Ближе к концу вагона на крыше восседал Фроствинг. На него, похоже, никак не действовал встречный ветер, силой приближавшийся к урагану. Грифон даже крылья раскинул!
— Ну, как тебе добавленные мной к этому зрелищу нюансики? Только для тебя стараюсь, ты же знаешь!
Музыка была очень красива, но слишком сильно волновала, а отсутствие пейзажа и вообще сбивало Григория с толку. Поезд того гляди мог кануть в небытие.
— Видал я и лучшие шедевры… к тому же наблюдать за окрестностями предпочитаю из окна купе.
— Да что ты? Бедняжечка Григорий! Ты и не представляешь, каких восторгов лишаешь себя при этом! Правда, ты и так лишен многих восторгов, верно? Всегда боишься, что кто-то следит за тобой… ну а если это так и есть, то что? Ты ведь мог бы шутя играть целым миром, если бы пожелал.
— Даже имей я такую силу, я бы не воспользовался ею ради этого.
Грифон поморщился.
— Ну да, ты для такого слишком зануден, порезвиться от души не умеешь.
Мимо поезда промчалось нечто огромное, но что бы это ни было, оно успело исчезнуть, когда Григорий обернулся. Он хотел было спросить, что это было такое, у своего мучителя, но тут же передумал. Даже если ожившая статуя знача, что это такое, вряд ли бы она ответила честно и откровенно.
Ничего не оставалось, кроме как сразу заговорить о деле.
— Я хочу заключить с тобой сделку.
Невзирая на хлещущий по щекам ветер и раздражающую музыку, голоса звучали без помех.
— Сделку? Со мной? Это что-то новенькое!
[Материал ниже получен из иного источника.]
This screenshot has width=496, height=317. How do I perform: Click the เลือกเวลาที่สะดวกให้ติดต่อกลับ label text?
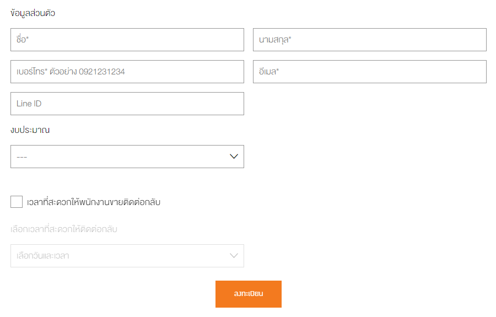pyautogui.click(x=64, y=229)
Неужели ты так невыразимо соскучился по мне, что желаешь видеть меня почаще? — Когти грифона ерзали по металлической крыше вагона, оставлял на ней глубокие царапины. — Или ты пришел, чтобы предложить мне еще немножечко твоих вкусненьких, сочненьких воспоминаний в обмен на твое освобождение? — Грифон переступил с лапы на лапу, словно приготовился к прыжку. — Такого угощеньица я уже давно не отведывал, милашка Григорий!